I wanted to have this Mack look like it had light use, so I left the chassis
and wheels in flat. The cab and hood were given a couple of thin coats of
Krylon gloss. I like the effect. Since the doors on the Mack AC
dropped straight down, I figured the
paint
would have weathered differently not being exposed to the sun light, so the
door just got one coat of gloss.
The rear
wheels/tires are one piece, so I masked the wheels and sprayed the tires
Krylon primer black. The front tires are black rubber and just slip onto the
wheel. Since they didn't match the rear for color, I painted the front
tires, too. The Krylon primer dried on the rubber with no problem.
The radiator
and hood screen were given a couple washes of my flat black wash solution.

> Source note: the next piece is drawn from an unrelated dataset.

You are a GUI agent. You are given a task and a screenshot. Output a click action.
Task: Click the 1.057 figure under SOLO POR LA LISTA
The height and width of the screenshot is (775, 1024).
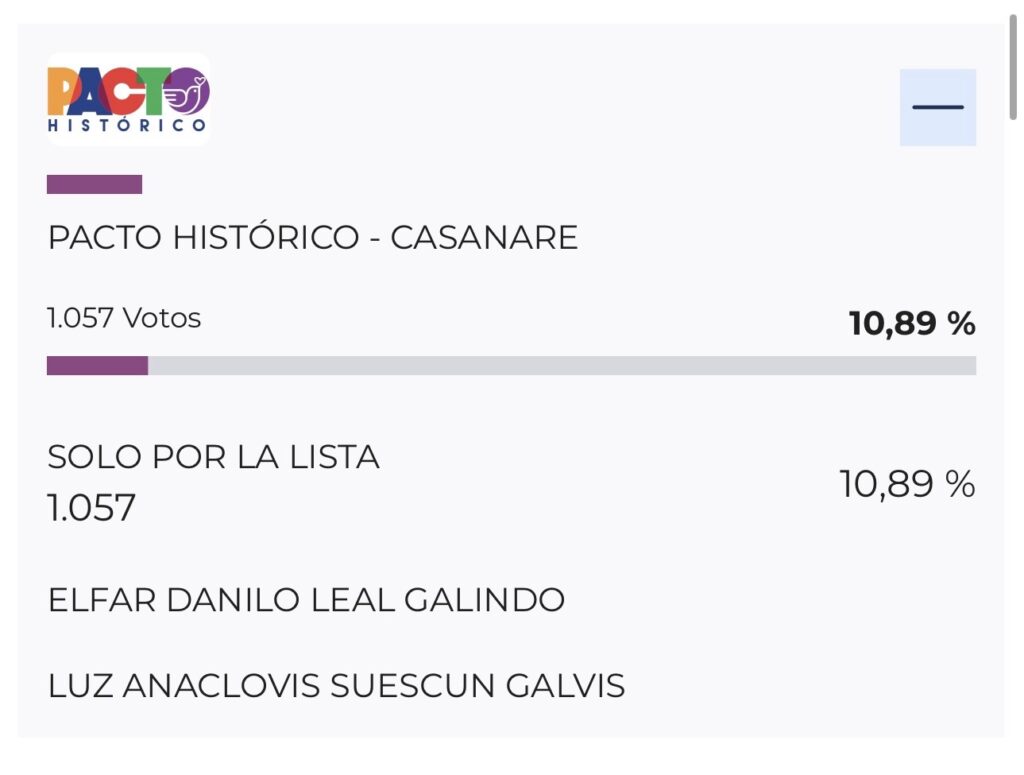(91, 508)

The chain was brush painted flat black and the teeth on the gears were given
a little steel paint on the tips to show wear. The seat was brush painted
leather with a flat black wash.
The only decals
I used were the Mack truck decals. They are thin and only required about 5
seconds soaking time in the water. I slipped them into place on a drop of
Micro Set. They snuggled down with no sheen or silvering. The Micro Set is
probably not needed, but I use it out of habit.
Hint for
painting the chrome headlight bezel on this type of headlight: shake your
chrome silver paint really well-take off the cap and place it paint side up
on a flat surface-drop the headlight bezel open end first into the paint
lid-lift it straight out and you will have a perfect silver ring around the
opening. Shake, drop and repeat for the other light.
Time for final assembly. I fit the motor into place,
with a little choice language. Hint: don't put any glue on the mounts until you
get everything in place, you will smear it all over. I just put a couple of
drops of thin superglue on the mounts and they are holding just fine.
I glued the
interior into the cab and the cab assembly to the chassis. Trying to fit the
hood was a test of patience. I lost. I had to take the cab off of the chassis,
remove the mounting supports and make new cab mounts and paint them. This was
all my fault, not the kit. I cut the frame under the cab and forgot
to allow for the change. The glass was glued in the windshield frame with Elmers
glue and the assembly was just snapped into place. It holds right where it is
supposed to.
The resin
headlights were painted silver inside and the lenses from the kit headlights fit
right into them. A black wire was run to each headlight to simulate the wiring.
Since the hood was not perfect and I had sacrificed one tow hook to the carpet
monster; I glued the right headlight and bracket on slightly askew. Minor truck
damage from a careless driver. I dry brushed a little steel paint in the area to
show a paint scrape. It is too light to show in the picture.
Strangely enough the
wheels were the last to go on. That included the fixed table fifth wheel. (You
could also model a Martin rocking table fifth wheel.) My fifth wheel is built
from the bottom of a round pill bottle set on a base of sheet plastic with some
thin plastic strips to add more detail. Since the bottom of the pill bottle had
a raised edge and writing I just filled it in with a couple layers of Elmers
glue, then painted it flat black. There is a thin coat of grease on it. I used
Vaseline petroleum jelly over the flat black for grease. A friend just had to
touch it because it looked like grease. Imagine his surprise to get a greasy
finger!
This was a simple conversion using a good Monogram kit
as a basis. The kit's dual wheels would work just fine without using resin
triples. The resin headlight conversion was just because I wanted to do it, the
kit lights would be just fine. You don't have to waste the truck bed. It would
be a good start for the trailer. I plan to build a Bermuda cab, with no roof or
windshield and the kit headlights. It will probably have dual wheels and a
Martin rocking table fifth wheel. This is a good kit worth building and
modifying.
Reference:
Mack drawings were supplied by a good friend.
The fifth wheel assembly was copied from early patent
drawings for a non-rocking, fixed table fifth wheel.